The BBC’s long-range forecast warned of winter storms at the start of February.
The forecast said: “High pressure is expected to build over Greenland and northern Europe in early February, strengthening as we head deeper into the month.
“This will tend to push the low-pressure track further south into the Mediterranean Sea.
“It will be a slow process though and is not likely to happen until a bit later in the month.
“However, there will be plenty of cold air nearby to the north and northeast that will become increasingly widespread.
“The cold snaps in early February may tend to last a few more days compared to late January.
“As the low-pressure systems move in from the sub-tropical Atlantic, they will be able to tap into some warmer air to give them a bit more energy.

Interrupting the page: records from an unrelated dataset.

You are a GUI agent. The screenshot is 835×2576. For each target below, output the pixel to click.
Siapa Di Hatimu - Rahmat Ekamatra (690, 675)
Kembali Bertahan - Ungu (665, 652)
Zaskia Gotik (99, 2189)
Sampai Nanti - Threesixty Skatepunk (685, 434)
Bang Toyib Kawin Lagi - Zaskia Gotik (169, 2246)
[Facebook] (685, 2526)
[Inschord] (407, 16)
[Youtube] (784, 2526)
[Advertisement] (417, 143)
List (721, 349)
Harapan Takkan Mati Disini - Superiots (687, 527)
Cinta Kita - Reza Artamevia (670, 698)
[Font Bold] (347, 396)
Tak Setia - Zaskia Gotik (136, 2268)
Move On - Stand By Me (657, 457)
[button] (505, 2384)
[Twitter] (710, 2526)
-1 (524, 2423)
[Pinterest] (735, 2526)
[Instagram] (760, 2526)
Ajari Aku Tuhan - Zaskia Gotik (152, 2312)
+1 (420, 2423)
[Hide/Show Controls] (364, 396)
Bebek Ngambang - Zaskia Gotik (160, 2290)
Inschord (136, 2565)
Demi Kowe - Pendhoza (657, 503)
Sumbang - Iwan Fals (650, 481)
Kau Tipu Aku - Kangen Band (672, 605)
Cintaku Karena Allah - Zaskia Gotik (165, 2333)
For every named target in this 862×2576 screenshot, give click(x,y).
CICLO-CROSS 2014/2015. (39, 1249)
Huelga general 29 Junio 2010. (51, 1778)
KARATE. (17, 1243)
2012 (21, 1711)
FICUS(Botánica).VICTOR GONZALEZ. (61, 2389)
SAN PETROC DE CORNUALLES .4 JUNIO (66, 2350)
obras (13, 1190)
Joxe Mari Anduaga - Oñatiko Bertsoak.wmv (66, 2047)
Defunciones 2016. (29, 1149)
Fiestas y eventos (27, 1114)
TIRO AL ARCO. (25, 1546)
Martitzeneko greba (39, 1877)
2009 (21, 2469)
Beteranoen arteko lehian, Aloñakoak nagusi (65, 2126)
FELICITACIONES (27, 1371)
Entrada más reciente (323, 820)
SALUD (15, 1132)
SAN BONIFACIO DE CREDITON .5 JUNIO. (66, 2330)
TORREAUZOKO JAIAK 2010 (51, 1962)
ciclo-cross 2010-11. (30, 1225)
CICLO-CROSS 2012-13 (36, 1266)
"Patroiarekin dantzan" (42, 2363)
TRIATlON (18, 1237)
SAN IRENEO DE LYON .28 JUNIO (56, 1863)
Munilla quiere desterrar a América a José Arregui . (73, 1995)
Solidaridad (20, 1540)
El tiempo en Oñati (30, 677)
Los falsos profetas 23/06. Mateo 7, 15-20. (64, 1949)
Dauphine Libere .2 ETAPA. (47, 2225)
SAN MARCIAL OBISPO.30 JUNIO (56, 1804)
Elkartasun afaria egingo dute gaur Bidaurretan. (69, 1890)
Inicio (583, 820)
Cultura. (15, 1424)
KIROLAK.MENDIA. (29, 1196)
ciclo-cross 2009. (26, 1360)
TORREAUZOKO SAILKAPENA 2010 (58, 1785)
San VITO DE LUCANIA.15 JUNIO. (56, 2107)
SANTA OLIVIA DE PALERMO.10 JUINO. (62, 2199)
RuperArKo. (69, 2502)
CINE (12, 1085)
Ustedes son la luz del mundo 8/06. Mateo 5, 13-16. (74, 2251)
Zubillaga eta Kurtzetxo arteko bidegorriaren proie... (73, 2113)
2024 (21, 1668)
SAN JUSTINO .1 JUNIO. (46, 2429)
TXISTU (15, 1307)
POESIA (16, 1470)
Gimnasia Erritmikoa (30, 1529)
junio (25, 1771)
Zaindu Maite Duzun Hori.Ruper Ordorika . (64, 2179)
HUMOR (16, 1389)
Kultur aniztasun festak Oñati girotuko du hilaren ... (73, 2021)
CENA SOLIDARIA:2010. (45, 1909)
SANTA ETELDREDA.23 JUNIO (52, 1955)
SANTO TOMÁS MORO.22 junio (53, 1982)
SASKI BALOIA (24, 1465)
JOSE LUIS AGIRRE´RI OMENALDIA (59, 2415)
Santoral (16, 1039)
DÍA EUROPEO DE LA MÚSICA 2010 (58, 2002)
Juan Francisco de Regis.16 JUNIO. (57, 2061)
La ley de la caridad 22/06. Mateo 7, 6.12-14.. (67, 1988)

“There is a chance that we can see a few stronger winter storms push through bringing some significant winds or rain.”
The Met Office added the wintry conditions should start this weekend after issuing a yellow weather warning for snow on Saturday that will last from 3am until 6pm along western parts of England.
These areas include Manchester, Stoke-on-Trent, Oxford, and the West Midlands, with up to 15cm expected to fall on higher ground.
Caerphilly, Monmouthshire and Wrexham in Wales could also be hit will snow on higher levels.
The Met Office said: “An area of rain pushing in from the southwest through the early morning will readily turn to snow in places as it encounters colder air.
“There remains a good deal of uncertainty in how far north the rain and snow will get, before the band stalls and starts to move south again as it eases.
“3-7 cm of snow is possible to low levels with the potential for 10-15 cm over high ground (above 200-300 m), mainly in Wales and the West Midlands.
“There is a very low chance of perhaps as much 20 cm over highest parts of the Shropshire and Snowdonia.”